What Happens to Your System When One Service Goes Down

by Arif Ikhsanudin, Backend Developer

The failure scenario most teams haven't war-gamed

Inventory Service goes down at 2 PM on a Tuesday. Within ninety seconds, your entire checkout flow is unavailable. This is not hypothetical — it's a failure pattern that repeats across organizations that haven't designed explicitly for service unavailability.

Here's the propagation path: Order Service calls Inventory Service synchronously on every checkout. With Inventory Service down, those calls block until timeout (let's say 10 seconds, which is already too high). Order Service has a fixed-size Tomcat thread pool of 200 threads. With 20 requests per second, the 200 threads fill up in 10 seconds. Order Service is now effectively down. API Gateway, which calls Order Service, starts queuing requests. Those queue up until its own timeout is hit. Within two minutes, the outage has propagated from one service to all user-facing functionality.

If you haven't explicitly modeled this failure path, you will discover it during an incident.

The three propagation mechanisms

Thread pool / connection pool exhaustion: Synchronous downstream calls consume threads or connections while waiting. Under slow or failed downstream conditions, these pools saturate faster than load increases.

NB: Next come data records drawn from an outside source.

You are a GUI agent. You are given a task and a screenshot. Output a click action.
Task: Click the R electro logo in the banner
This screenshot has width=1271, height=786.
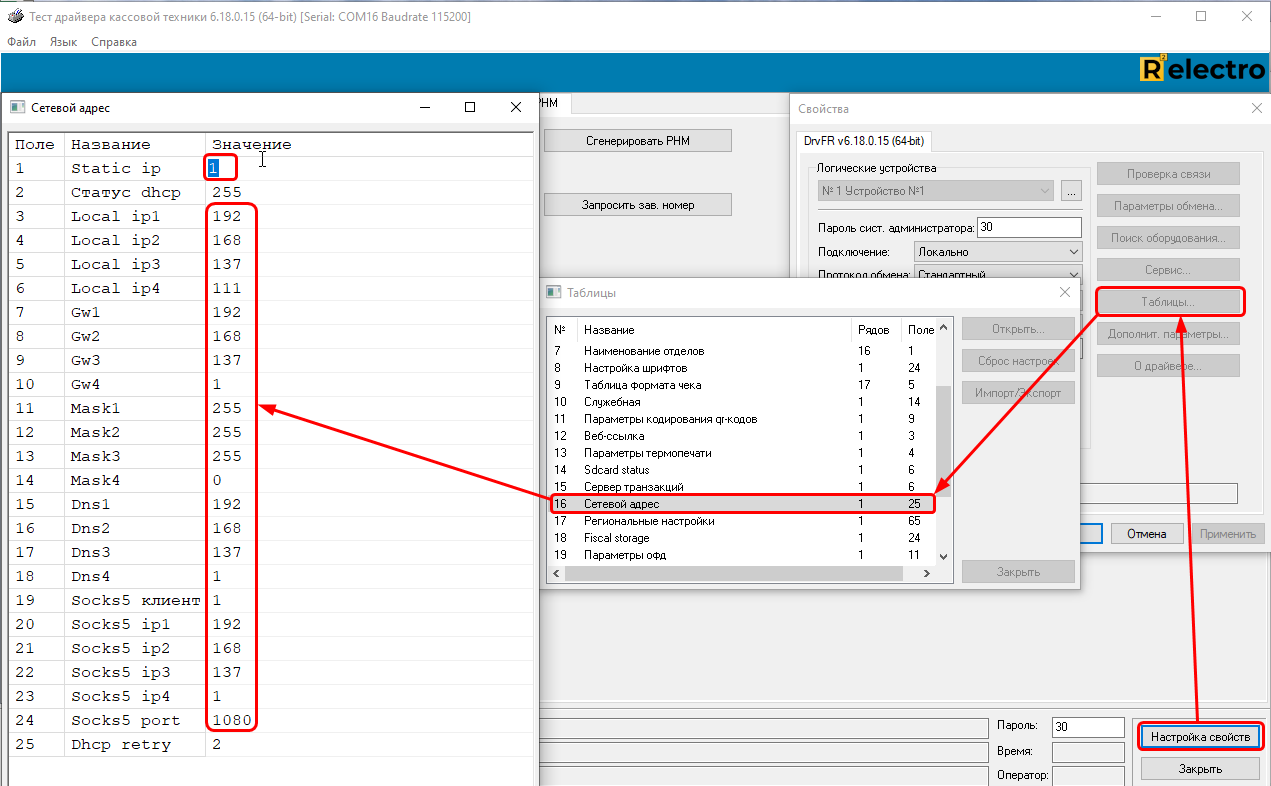[1202, 69]
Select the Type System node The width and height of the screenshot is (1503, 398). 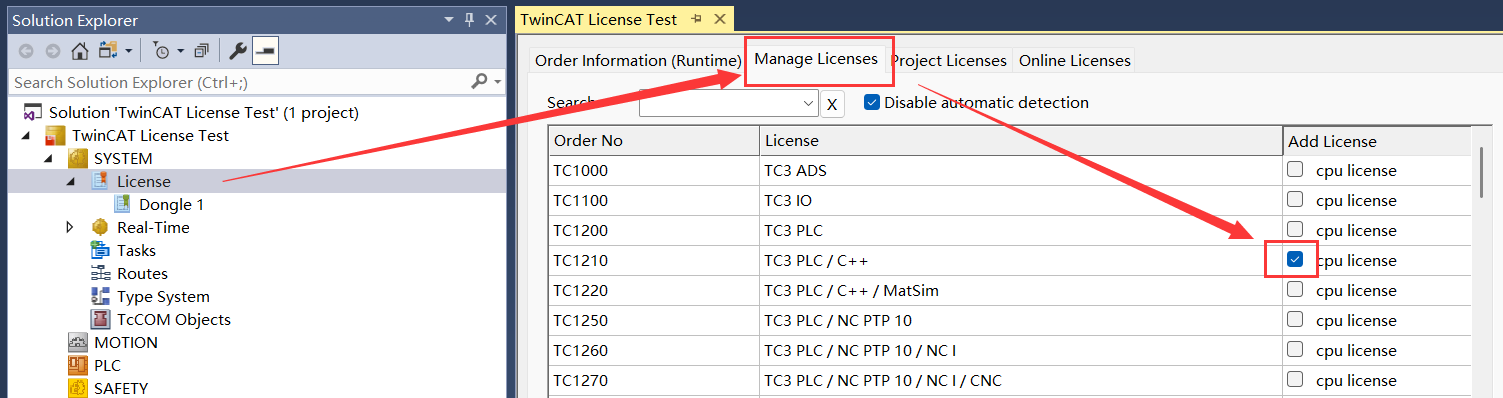pos(163,296)
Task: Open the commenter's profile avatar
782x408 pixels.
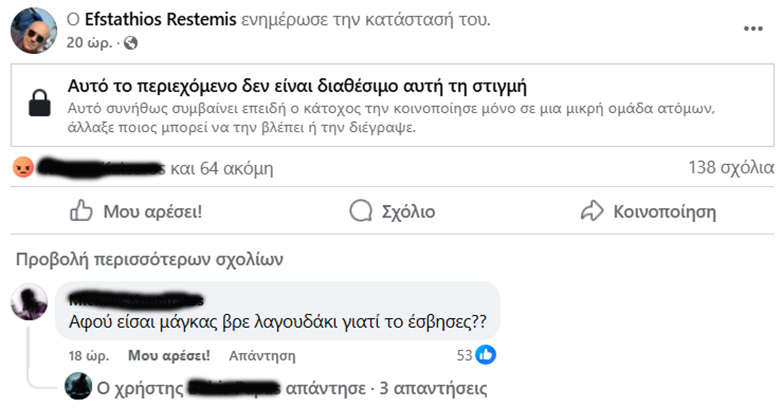Action: click(29, 299)
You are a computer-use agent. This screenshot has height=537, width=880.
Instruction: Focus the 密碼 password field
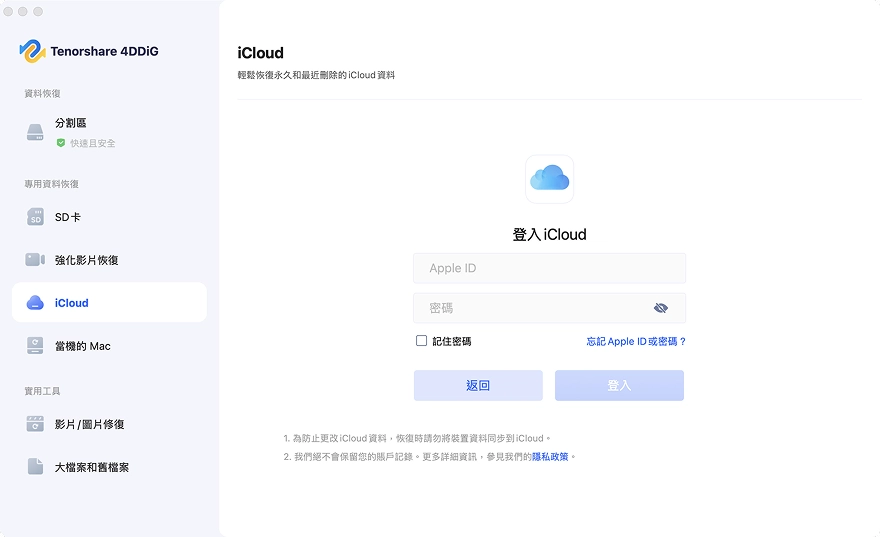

This is the mechanism in the example above.

Memory queue overflow: If downstream consumers are down and your service buffers work in an in-memory queue, the queue grows without bound until you hit OOM. Services that accumulate "work to do" without backpressure protection fail this way.

Cascading retries: When Service B is down, Service A retries. Multiple instances of Service A retry. When B recovers, it receives amplified traffic from all the queued retries simultaneously. If B can't handle the retry storm, it goes back down. This oscillation can continue for minutes after the root cause is resolved.

Designing for partial availability

The foundational principle: each service must have a documented answer to the question "what do I do when Service X is unavailable?" This answer should be coded and tested, not figured out during an incident.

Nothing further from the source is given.